*** Begin section ***

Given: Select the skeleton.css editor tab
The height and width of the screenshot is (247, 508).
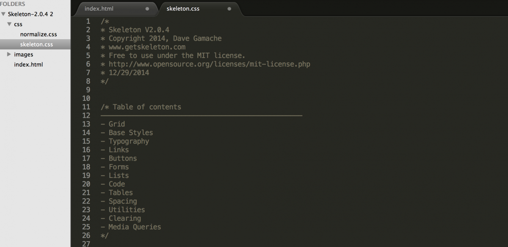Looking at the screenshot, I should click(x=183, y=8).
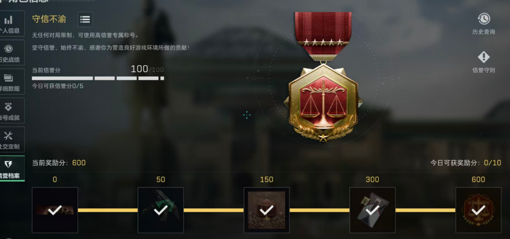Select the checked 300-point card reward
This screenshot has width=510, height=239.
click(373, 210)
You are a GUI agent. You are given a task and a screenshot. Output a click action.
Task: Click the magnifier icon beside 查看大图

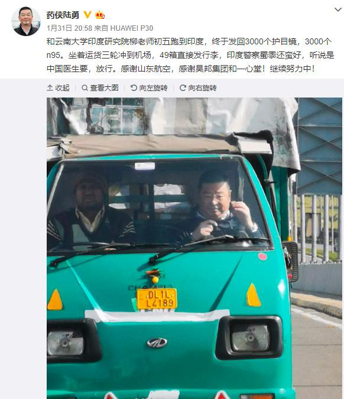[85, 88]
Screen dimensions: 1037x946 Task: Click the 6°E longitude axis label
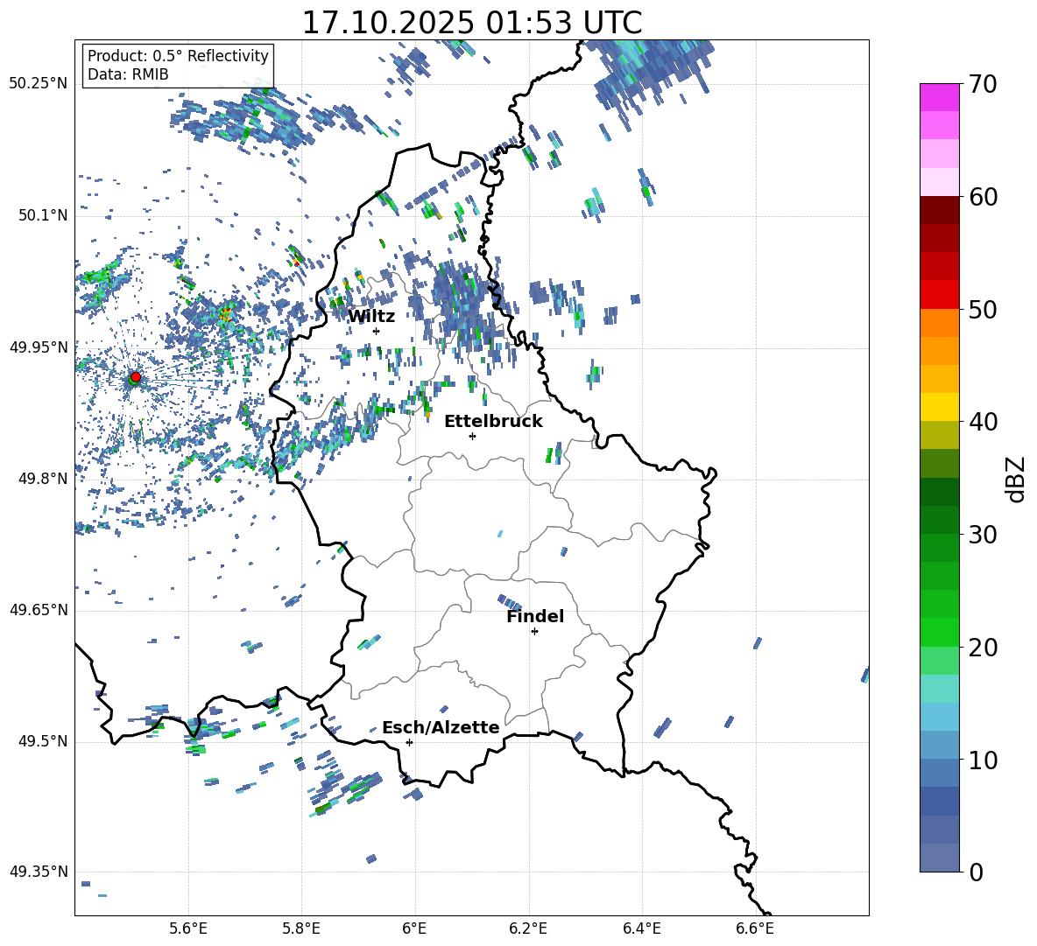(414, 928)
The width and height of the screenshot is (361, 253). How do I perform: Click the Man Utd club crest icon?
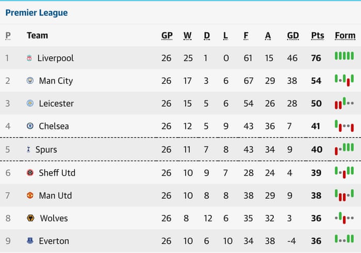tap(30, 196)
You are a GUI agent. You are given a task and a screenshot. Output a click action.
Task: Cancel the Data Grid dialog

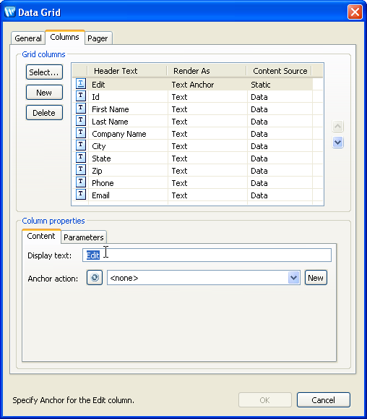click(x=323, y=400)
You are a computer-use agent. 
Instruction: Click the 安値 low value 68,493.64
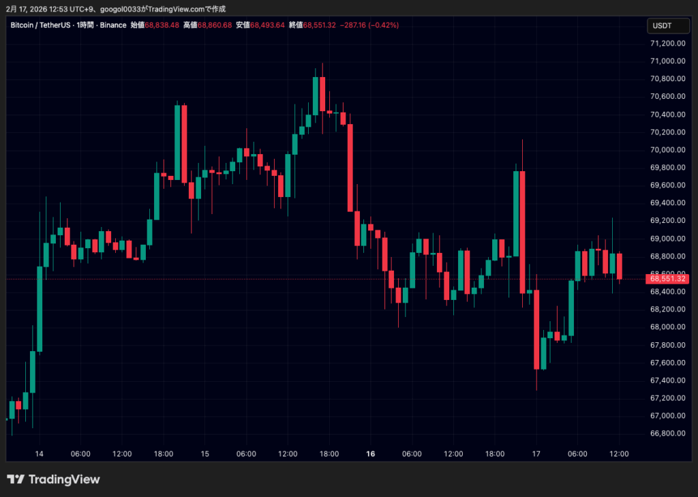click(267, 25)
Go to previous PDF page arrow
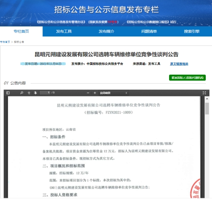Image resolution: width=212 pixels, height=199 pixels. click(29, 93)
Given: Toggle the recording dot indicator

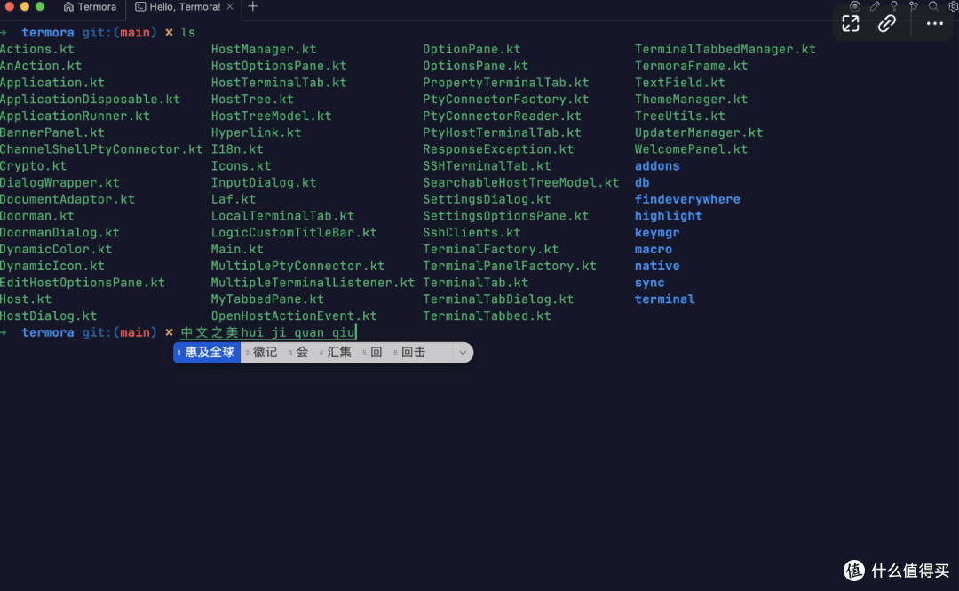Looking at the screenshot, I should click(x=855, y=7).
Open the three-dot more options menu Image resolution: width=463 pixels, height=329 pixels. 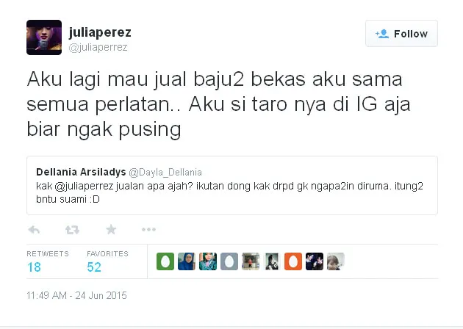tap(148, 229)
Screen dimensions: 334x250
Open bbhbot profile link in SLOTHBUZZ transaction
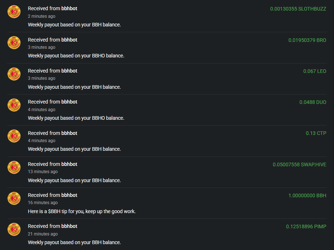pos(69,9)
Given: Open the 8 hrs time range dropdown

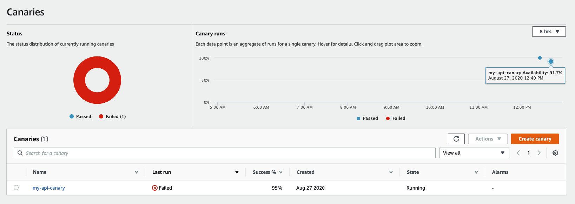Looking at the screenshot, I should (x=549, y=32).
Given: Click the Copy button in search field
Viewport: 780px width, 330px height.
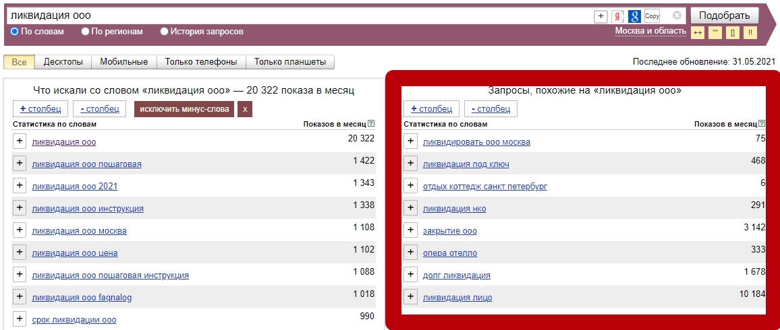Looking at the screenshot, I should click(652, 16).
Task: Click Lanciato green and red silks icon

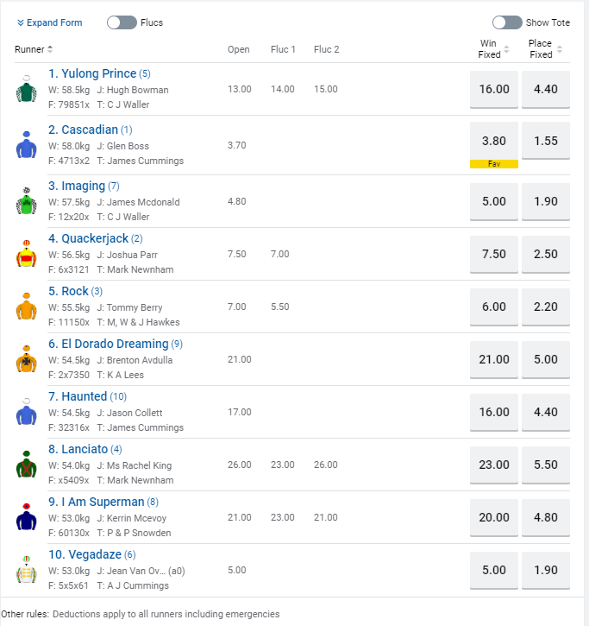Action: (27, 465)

*** End section ***

Directions for this task — No pictures go in the copy. Output exactly the lines from the line containing "Given: Open the 8 hrs time range dropdown" through the end of the listing above.

Solution for this task —
Given: Open the 8 hrs time range dropdown

Looking at the screenshot, I should (x=549, y=32).
Given: Click the Copy button in search field
Viewport: 780px width, 330px height.
Looking at the screenshot, I should click(652, 16).
Task: Click Lanciato green and red silks icon

Action: (27, 465)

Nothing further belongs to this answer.